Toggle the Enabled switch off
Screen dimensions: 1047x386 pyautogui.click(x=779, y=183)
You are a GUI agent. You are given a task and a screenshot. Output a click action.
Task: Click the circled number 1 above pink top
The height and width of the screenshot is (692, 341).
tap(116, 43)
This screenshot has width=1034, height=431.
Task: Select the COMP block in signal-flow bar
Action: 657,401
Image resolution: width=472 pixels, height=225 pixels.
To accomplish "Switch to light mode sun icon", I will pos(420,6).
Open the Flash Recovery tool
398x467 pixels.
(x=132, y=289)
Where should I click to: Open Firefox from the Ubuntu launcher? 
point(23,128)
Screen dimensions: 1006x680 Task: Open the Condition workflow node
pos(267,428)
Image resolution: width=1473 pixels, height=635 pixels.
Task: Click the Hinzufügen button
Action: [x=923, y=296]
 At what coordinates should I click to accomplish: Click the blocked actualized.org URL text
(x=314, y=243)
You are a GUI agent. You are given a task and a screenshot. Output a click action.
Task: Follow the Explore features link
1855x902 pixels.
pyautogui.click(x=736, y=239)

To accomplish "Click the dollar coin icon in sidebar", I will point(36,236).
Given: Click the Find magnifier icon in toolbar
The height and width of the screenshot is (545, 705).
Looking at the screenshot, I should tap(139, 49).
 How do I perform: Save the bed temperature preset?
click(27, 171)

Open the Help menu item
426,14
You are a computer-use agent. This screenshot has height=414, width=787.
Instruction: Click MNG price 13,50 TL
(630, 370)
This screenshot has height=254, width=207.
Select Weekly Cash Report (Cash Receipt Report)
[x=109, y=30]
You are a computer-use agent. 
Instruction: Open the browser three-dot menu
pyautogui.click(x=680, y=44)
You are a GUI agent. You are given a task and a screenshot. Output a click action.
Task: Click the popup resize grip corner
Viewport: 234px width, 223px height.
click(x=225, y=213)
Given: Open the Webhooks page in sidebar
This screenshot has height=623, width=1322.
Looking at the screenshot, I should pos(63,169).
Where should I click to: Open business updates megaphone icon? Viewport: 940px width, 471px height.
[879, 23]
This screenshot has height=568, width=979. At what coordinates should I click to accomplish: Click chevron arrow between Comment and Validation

> [Problem to solve] Write out exactly the lines that run from the one containing "The height and width of the screenshot is (545, 705)." to the end of the records, both end lines included.

> [Result of this task]
The height and width of the screenshot is (545, 705).
Looking at the screenshot, I should tap(139, 49).
 How do I perform: Save the bed temperature preset?
click(27, 171)

Open the Help menu item
426,14
You are a computer-use agent. This screenshot has height=414, width=787.
Instruction: Click MNG price 13,50 TL
(630, 370)
This screenshot has height=254, width=207.
Select Weekly Cash Report (Cash Receipt Report)
[x=109, y=30]
You are a computer-use agent. 
Instruction: Open the browser three-dot menu
pyautogui.click(x=680, y=44)
You are a GUI agent. You are given a task and a screenshot. Output a click action.
Task: Click the popup resize grip corner
Viewport: 234px width, 223px height.
click(x=225, y=213)
Given: Open the Webhooks page in sidebar
This screenshot has height=623, width=1322.
Looking at the screenshot, I should pos(63,169).
Where should I click to: Open business updates megaphone icon? Viewport: 940px width, 471px height.
[879, 23]
This screenshot has height=568, width=979. At what coordinates should I click to accomplish: Click chevron arrow between Comment and Validation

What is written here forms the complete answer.